The department’s own accounting of the wars closely tracks with OCO spending. The 2017 defense authorization bill ordered the Pentagon to sum up the total costs of the post-9/11 conflicts per taxpayer. In that report, the annual "’war‐related’ estimated costs” come in at several billion less than the enacted OCO fund for each country  — likely a calculation reflecting the enacted OCO minus the varying level of base requirements that had been made their way into the war fund. (The Pentagon wasn’t able to to offer more details on how the report was calculated as of press time.)

For the years that didn’t yet have appropriations, the report used the requested OCO Afghanistan and Iraq funds without change.

OCO is also the starting point for outside analysts. The Brown Costs of War Project offers a more holistic tally of direct and indirect costs, including the State Department’s security operations, veterans’ health care, and interest on the debt incurred by war spending. But it, too, starts with OCO appropriations.
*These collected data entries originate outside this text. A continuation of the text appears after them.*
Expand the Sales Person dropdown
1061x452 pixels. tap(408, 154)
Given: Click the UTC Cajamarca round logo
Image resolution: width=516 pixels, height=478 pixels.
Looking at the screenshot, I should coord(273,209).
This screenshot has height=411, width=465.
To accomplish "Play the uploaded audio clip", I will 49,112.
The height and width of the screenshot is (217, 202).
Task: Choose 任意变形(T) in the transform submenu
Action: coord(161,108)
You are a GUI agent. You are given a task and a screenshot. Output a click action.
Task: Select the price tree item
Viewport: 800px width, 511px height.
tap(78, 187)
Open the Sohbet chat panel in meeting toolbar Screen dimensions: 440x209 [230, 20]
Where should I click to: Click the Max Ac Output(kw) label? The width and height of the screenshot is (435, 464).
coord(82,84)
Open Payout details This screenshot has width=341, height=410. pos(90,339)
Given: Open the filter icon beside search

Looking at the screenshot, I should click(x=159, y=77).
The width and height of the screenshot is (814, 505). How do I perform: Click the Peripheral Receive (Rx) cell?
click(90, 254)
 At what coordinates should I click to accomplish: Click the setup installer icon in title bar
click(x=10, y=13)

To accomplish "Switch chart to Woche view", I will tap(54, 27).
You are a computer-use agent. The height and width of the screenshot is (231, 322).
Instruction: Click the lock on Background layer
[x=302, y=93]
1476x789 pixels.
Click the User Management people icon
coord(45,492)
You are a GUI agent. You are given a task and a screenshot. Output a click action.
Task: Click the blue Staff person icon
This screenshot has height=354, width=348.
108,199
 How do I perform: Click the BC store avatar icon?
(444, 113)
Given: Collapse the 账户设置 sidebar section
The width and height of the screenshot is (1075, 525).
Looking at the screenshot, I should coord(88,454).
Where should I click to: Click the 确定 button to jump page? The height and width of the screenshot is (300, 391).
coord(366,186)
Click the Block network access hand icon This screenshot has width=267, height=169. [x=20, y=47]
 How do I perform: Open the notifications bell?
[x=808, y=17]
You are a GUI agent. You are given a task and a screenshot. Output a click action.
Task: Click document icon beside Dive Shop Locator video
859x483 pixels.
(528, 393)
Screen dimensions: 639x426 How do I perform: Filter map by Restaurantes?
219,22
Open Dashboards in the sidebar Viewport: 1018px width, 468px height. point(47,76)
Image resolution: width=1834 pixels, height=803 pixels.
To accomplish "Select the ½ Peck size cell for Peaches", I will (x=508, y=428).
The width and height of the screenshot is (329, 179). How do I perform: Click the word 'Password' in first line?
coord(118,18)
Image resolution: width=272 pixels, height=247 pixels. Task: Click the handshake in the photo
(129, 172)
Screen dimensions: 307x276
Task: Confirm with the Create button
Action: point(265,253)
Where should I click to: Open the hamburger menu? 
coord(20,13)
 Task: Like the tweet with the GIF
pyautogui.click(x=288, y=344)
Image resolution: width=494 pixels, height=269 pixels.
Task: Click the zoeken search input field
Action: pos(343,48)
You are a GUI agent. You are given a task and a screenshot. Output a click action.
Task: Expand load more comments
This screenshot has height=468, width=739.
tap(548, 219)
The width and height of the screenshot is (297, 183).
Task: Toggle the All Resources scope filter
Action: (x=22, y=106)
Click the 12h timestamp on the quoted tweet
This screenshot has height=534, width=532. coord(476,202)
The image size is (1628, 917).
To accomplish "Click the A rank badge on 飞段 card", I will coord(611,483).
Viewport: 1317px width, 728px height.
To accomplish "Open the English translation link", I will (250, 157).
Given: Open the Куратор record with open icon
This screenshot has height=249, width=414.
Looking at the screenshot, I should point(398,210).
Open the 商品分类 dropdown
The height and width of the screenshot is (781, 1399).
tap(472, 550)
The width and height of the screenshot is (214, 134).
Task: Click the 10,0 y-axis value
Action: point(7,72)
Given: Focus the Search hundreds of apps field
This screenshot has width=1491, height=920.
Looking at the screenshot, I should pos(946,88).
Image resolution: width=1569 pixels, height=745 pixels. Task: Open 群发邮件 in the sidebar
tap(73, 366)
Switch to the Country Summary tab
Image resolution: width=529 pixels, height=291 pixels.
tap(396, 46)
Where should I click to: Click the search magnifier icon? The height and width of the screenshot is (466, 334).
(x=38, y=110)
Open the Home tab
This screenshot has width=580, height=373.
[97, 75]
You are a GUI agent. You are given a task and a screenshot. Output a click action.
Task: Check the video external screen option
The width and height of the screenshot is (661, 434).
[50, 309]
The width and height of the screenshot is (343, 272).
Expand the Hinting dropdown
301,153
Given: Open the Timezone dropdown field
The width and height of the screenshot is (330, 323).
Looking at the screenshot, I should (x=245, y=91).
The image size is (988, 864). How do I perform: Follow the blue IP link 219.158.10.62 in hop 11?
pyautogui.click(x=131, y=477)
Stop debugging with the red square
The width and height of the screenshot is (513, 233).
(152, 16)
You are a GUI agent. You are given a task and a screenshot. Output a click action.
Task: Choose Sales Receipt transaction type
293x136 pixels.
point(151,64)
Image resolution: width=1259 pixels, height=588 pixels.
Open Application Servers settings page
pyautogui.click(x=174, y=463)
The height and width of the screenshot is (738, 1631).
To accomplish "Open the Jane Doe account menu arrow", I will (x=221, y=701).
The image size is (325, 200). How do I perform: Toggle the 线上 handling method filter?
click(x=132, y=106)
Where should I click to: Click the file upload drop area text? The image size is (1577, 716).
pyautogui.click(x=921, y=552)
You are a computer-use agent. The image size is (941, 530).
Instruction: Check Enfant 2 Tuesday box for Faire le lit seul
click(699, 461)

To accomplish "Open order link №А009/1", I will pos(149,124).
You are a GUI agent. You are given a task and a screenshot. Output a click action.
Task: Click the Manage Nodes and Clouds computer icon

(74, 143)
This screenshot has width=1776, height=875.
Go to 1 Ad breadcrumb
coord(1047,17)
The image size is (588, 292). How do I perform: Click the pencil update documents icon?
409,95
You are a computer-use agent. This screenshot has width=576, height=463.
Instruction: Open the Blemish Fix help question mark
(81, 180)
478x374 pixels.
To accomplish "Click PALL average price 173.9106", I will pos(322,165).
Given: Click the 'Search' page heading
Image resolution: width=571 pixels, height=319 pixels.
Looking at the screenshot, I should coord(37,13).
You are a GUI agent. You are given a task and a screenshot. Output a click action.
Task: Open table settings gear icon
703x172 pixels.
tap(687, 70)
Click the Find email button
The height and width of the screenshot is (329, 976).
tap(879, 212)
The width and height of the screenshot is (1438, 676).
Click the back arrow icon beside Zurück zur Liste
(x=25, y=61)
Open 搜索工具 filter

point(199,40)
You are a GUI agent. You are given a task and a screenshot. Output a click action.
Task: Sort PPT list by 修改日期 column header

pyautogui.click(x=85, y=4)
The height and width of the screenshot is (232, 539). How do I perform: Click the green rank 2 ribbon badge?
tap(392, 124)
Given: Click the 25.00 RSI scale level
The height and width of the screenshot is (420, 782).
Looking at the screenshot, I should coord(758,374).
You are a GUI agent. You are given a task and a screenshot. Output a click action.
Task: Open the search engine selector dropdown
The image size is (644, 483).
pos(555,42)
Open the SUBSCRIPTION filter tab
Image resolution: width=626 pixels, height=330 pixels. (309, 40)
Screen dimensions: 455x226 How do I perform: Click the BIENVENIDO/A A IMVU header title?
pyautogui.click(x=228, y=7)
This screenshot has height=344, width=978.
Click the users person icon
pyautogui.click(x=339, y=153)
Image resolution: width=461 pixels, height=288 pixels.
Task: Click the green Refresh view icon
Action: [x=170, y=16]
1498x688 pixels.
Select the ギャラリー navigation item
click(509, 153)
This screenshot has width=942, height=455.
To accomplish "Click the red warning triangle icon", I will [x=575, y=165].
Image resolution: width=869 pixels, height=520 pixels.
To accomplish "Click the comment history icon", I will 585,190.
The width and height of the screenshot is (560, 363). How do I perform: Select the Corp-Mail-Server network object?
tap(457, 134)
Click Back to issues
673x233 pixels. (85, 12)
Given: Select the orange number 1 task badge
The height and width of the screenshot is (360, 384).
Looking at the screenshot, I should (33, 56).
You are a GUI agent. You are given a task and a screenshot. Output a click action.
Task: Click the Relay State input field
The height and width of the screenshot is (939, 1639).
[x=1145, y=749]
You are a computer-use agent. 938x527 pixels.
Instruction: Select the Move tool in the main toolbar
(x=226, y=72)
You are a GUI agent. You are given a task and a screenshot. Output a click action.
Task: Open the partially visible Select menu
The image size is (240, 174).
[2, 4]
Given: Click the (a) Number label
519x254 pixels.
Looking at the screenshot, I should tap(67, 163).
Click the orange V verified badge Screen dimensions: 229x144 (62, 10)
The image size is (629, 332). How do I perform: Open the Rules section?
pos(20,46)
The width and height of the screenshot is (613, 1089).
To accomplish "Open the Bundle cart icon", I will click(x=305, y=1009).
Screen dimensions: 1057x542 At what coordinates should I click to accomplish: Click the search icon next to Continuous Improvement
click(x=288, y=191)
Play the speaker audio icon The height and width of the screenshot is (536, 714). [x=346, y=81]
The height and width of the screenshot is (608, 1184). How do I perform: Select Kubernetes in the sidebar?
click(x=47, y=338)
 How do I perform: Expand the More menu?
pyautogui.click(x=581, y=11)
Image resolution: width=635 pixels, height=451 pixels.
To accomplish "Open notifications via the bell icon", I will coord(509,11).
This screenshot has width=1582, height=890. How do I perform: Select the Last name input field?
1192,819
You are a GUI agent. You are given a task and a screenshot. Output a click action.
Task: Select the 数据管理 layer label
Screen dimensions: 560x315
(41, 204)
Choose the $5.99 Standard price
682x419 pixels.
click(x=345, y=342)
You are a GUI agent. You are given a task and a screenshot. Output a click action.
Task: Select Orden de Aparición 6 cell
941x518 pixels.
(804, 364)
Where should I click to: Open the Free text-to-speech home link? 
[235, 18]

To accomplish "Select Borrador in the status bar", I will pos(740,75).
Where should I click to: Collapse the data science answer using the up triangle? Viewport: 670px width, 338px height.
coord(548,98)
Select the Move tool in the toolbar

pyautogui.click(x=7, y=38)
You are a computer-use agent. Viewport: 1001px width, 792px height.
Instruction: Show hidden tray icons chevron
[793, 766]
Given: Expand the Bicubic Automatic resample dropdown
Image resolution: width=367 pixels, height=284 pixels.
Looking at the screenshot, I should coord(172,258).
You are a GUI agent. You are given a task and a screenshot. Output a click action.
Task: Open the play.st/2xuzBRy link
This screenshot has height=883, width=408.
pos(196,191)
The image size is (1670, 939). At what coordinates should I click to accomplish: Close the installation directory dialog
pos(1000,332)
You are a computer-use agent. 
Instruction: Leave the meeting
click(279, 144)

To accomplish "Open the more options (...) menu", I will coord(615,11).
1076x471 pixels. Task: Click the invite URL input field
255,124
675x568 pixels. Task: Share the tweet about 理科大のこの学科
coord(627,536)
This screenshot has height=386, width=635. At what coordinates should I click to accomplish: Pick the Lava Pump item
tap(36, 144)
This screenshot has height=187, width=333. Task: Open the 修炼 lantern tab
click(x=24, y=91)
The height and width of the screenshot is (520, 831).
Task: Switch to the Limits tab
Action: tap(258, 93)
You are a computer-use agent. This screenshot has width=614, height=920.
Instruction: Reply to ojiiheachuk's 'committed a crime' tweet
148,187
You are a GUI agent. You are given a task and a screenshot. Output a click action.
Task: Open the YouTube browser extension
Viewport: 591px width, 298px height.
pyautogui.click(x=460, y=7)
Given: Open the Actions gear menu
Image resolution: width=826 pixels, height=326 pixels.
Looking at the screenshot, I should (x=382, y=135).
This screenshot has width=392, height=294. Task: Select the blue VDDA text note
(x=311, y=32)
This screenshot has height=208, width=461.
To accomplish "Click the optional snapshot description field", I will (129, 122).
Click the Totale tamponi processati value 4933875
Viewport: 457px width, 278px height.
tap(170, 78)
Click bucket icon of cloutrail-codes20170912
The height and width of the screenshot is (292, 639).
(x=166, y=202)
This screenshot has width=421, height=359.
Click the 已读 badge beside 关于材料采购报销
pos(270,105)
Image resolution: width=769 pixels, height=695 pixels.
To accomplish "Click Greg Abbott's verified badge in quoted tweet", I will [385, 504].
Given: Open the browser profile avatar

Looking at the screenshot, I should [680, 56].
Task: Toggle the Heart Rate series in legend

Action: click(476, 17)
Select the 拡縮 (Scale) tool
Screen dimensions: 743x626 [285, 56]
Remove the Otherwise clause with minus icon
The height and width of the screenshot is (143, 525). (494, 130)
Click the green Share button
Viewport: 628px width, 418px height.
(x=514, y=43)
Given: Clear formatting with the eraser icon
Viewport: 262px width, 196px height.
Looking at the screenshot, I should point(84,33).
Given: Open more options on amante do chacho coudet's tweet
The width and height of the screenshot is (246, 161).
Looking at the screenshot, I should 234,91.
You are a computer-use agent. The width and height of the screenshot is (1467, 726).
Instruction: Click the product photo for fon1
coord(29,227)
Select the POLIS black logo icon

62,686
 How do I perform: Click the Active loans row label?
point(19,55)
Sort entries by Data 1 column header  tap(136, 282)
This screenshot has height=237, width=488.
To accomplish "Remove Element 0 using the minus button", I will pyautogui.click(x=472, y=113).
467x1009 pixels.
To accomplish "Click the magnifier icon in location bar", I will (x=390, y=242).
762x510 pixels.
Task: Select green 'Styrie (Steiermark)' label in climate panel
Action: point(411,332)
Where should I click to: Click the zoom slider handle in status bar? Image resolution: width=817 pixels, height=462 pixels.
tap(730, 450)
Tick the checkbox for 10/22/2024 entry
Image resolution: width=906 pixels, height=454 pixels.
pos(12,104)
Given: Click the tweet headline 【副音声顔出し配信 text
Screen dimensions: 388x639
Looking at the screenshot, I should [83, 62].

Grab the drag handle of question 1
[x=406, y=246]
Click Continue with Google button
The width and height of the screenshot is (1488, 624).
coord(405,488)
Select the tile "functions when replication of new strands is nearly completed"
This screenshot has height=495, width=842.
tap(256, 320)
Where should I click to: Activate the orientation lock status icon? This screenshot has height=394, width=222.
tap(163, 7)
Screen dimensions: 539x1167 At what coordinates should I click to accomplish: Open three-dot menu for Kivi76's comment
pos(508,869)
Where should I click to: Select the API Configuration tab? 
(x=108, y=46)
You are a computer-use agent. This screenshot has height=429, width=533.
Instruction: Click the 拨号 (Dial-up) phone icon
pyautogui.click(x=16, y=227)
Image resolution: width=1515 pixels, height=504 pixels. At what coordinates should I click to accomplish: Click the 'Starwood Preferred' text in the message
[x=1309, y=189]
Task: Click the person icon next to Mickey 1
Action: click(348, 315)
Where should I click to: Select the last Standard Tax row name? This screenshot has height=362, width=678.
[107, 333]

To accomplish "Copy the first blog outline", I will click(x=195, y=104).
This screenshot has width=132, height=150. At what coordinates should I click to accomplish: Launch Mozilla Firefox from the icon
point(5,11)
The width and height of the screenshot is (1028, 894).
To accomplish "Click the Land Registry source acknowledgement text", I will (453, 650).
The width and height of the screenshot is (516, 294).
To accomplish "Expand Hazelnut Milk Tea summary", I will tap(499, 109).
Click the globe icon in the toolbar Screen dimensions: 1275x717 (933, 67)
Cleaning up the distinction between OCO and base is, in some ways, helpful to tracking war spending. By moving the $17 billion the Pentagon had marked as OCO-for-base in early budget documents back into the base (and then a few billion more), you’re removing the “gimmicks,” and getting back to the “true costs of war,” the OMB official said.

But Neta Crawford, the co-director of the Brown Costs of War Project, said if those enduring expenses are moved into the base, it will make it significantly harder for the public and politicians alike to pull them out and understand what America’s overseas footprint costs.

“It’s been very difficult to track for years...and I think it’s going to get more difficult,” said Crawford, who last year published the study that found that paying off the debt on the wars could cost nearly $8 trillion by 2050, and that may be the basis of the president’s claims about spending in the Middle East.

The Pentagon will still incur the costs to maintain bases; operate command, control and communication networks; and sustain intelligence assets and other supporting capabilities in-theater, but they’ll be normalized. Normalization isn’t inherently negative, she said, but the worry is that they’ll disappear into the broader budget and will no longer be easily tied to the fights abroad. Lawmakers and independent auditors have criticized the Pentagon for not being transparent about everything from the administration’s strategies and readiness woes to the progress of the war in Afghanistan.

“Potentially this could be a benefit, but I doubt that will be the case,” Crawford said. “If you look at the trend, it’s toward diminishing the potential ... to understand and report what we’re spending money on.”